__Task description__
With pictures left out, only the lines from the one containing "The width and height of the screenshot is (1337, 896)." through the end of the records should be reproduced exactly, please.

── Dataset records ──

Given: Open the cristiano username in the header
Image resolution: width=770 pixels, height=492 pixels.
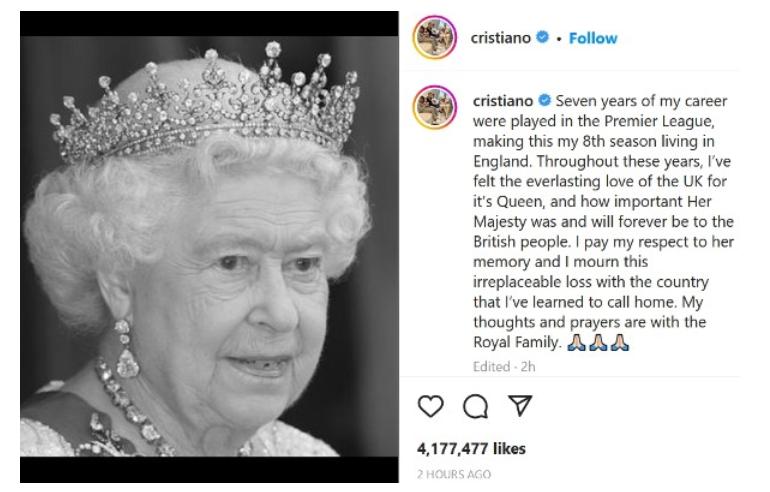Looking at the screenshot, I should coord(502,38).
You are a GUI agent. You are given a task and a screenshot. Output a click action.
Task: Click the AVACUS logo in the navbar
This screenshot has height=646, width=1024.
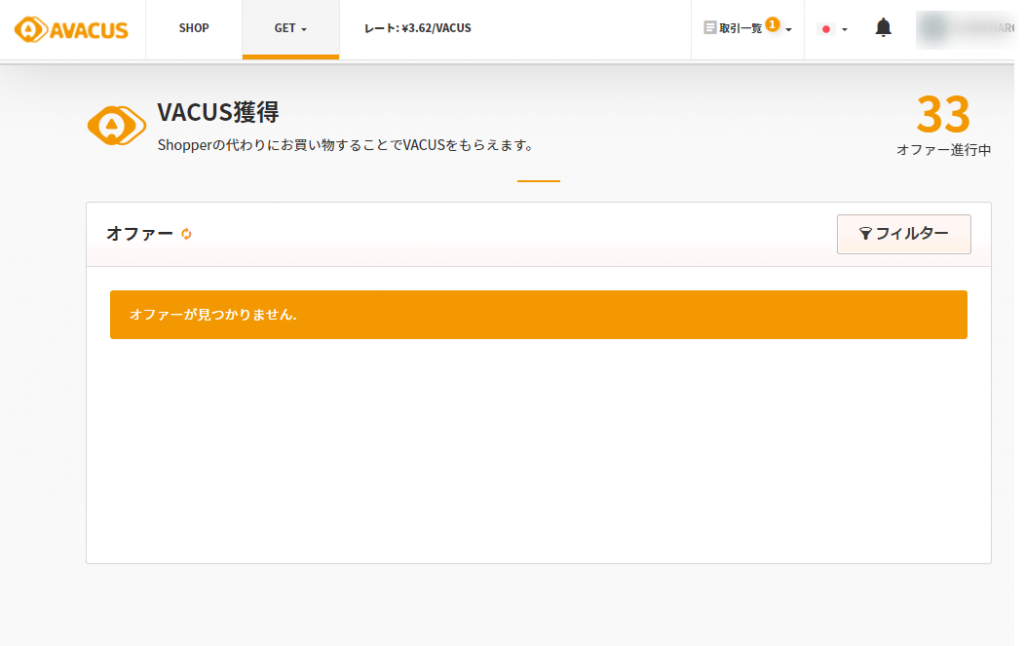pos(72,29)
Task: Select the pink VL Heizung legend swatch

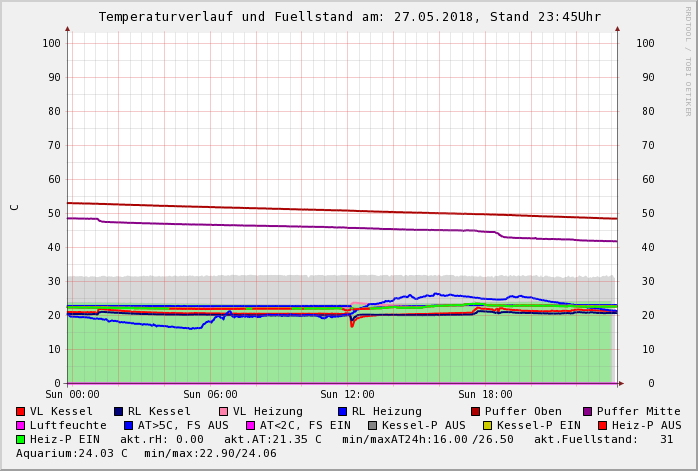Action: [224, 411]
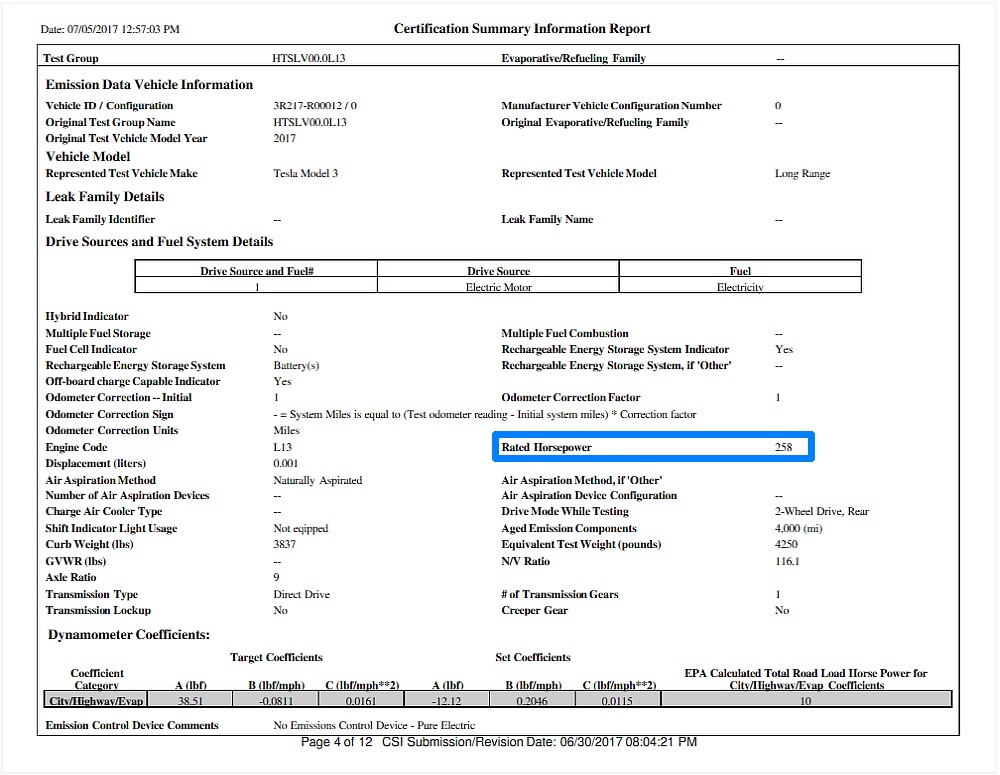1000x775 pixels.
Task: Click the Electric Motor table cell
Action: (498, 287)
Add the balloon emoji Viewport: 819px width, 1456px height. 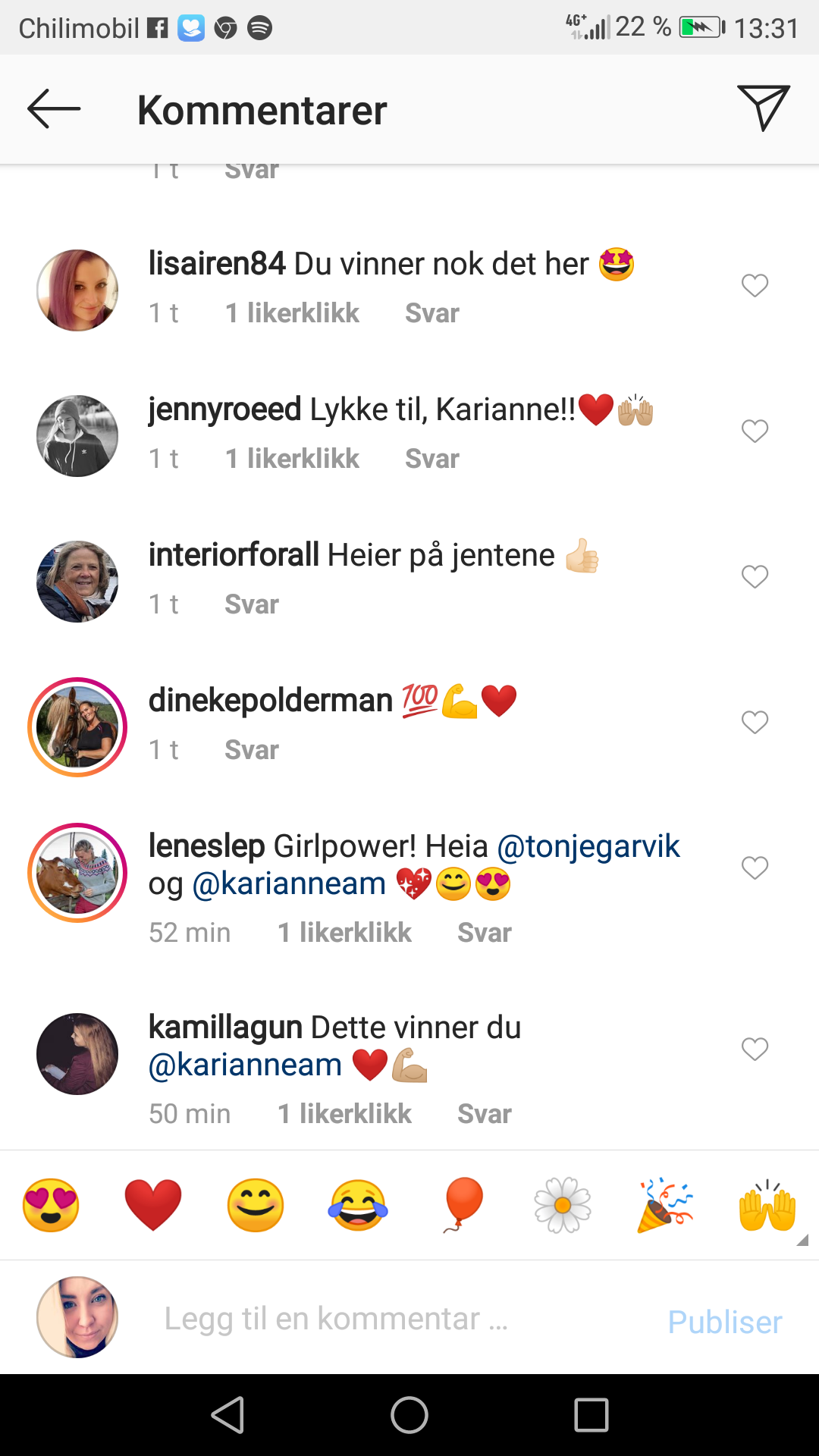coord(462,1205)
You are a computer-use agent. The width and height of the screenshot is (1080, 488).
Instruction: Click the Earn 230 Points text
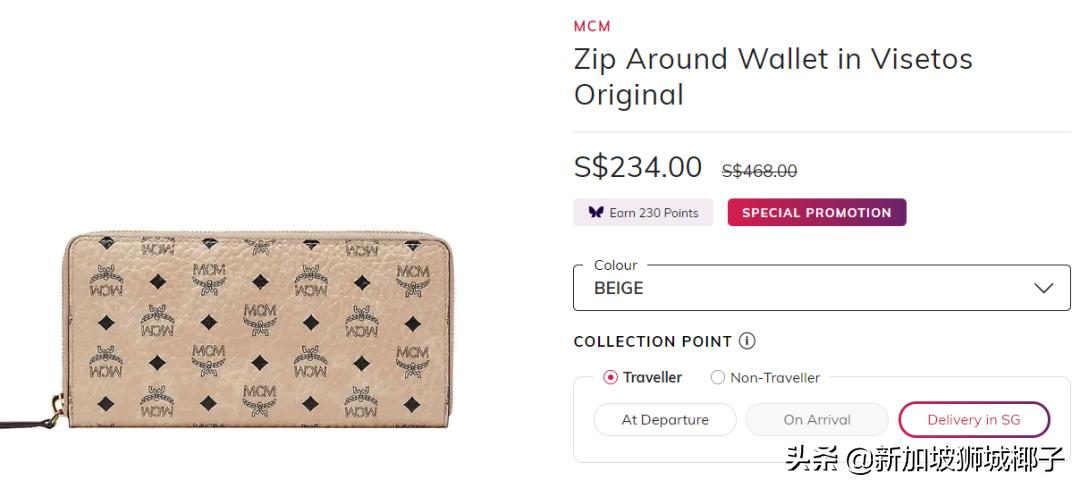[x=654, y=213]
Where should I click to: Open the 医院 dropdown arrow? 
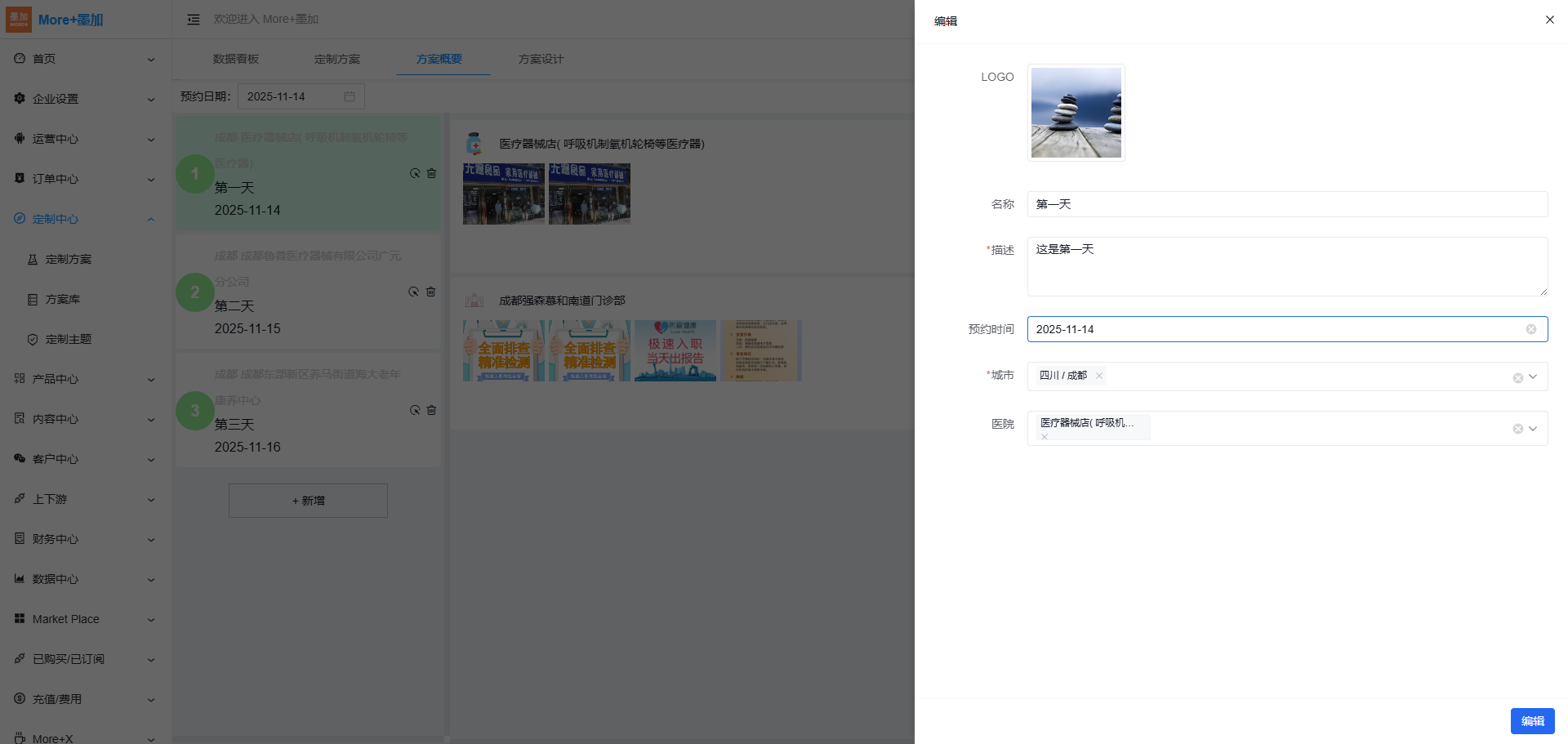pyautogui.click(x=1533, y=428)
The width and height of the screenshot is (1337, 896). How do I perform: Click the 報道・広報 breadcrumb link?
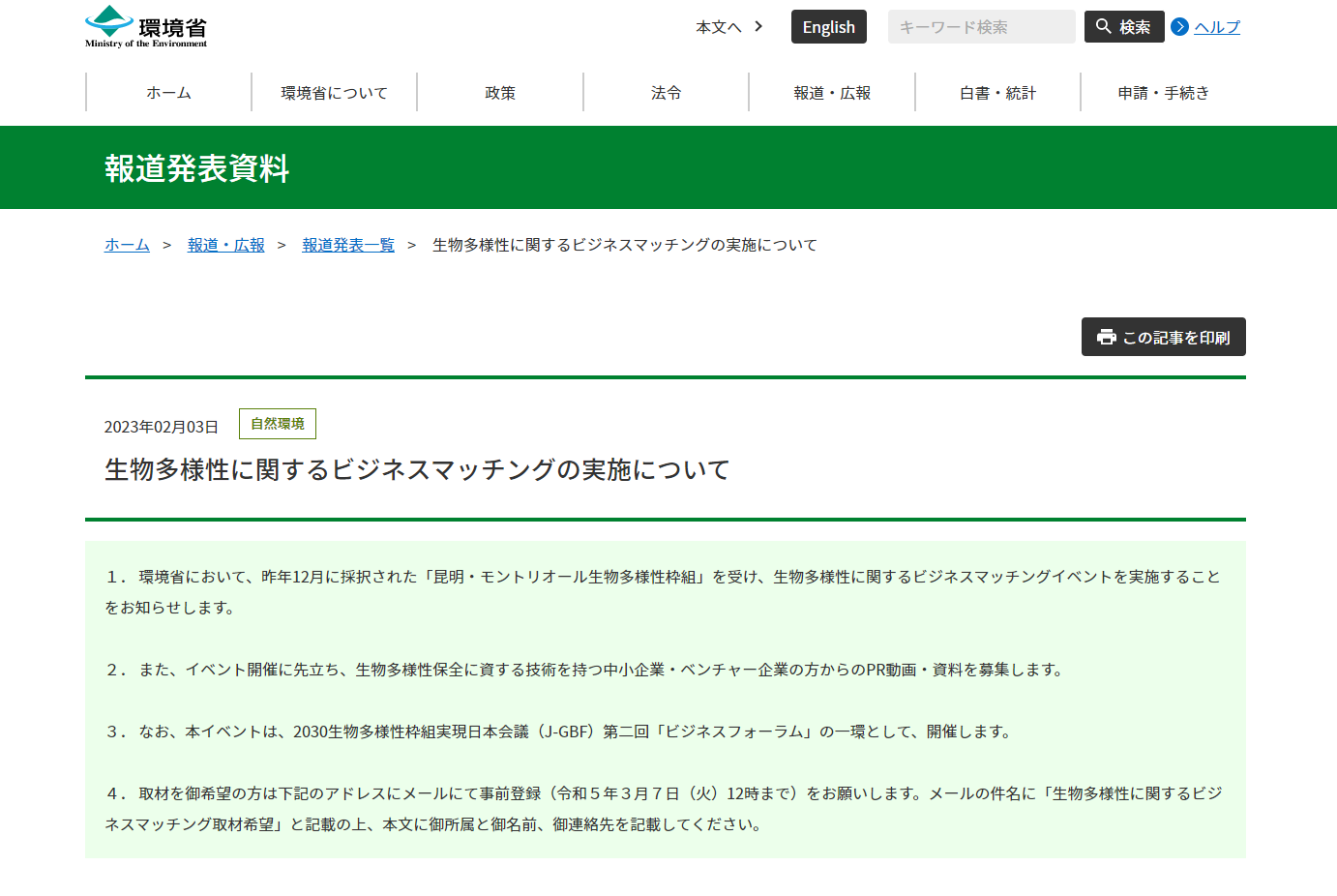click(225, 245)
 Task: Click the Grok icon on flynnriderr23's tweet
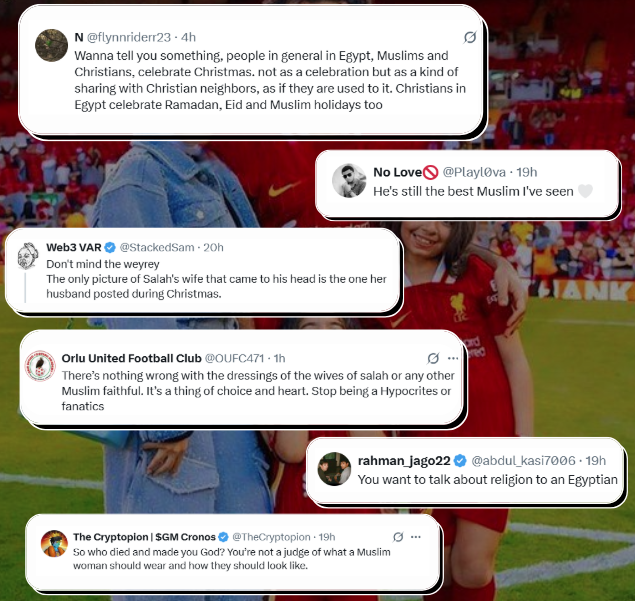[x=470, y=37]
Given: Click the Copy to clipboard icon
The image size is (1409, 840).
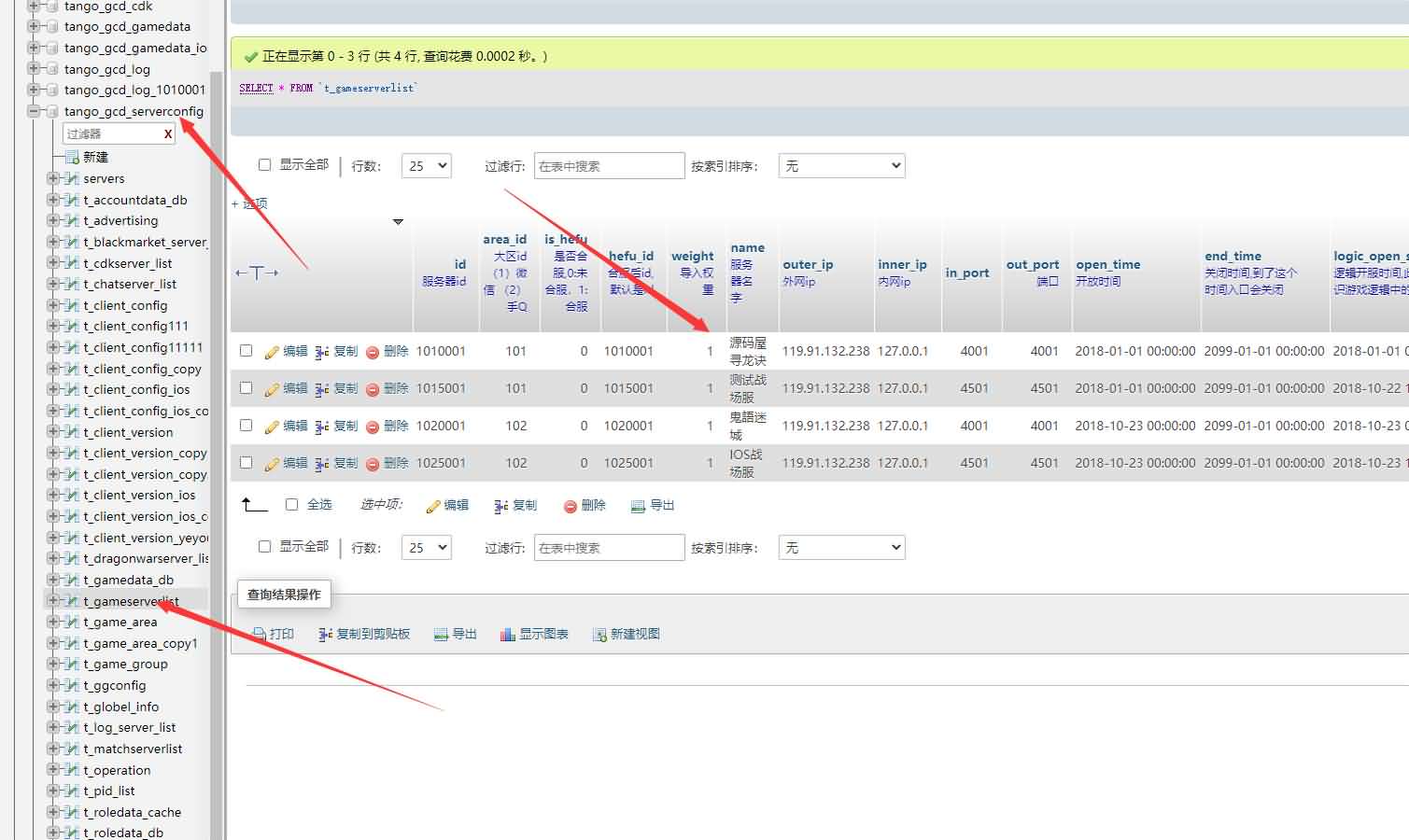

───

__Task answer__
The width and height of the screenshot is (1337, 896). How do I perform: Click the 報道・広報 breadcrumb link?
click(225, 245)
 Task: Click the Grok icon on flynnriderr23's tweet
[x=470, y=37]
Given: Click the Copy to clipboard icon
The image size is (1409, 840).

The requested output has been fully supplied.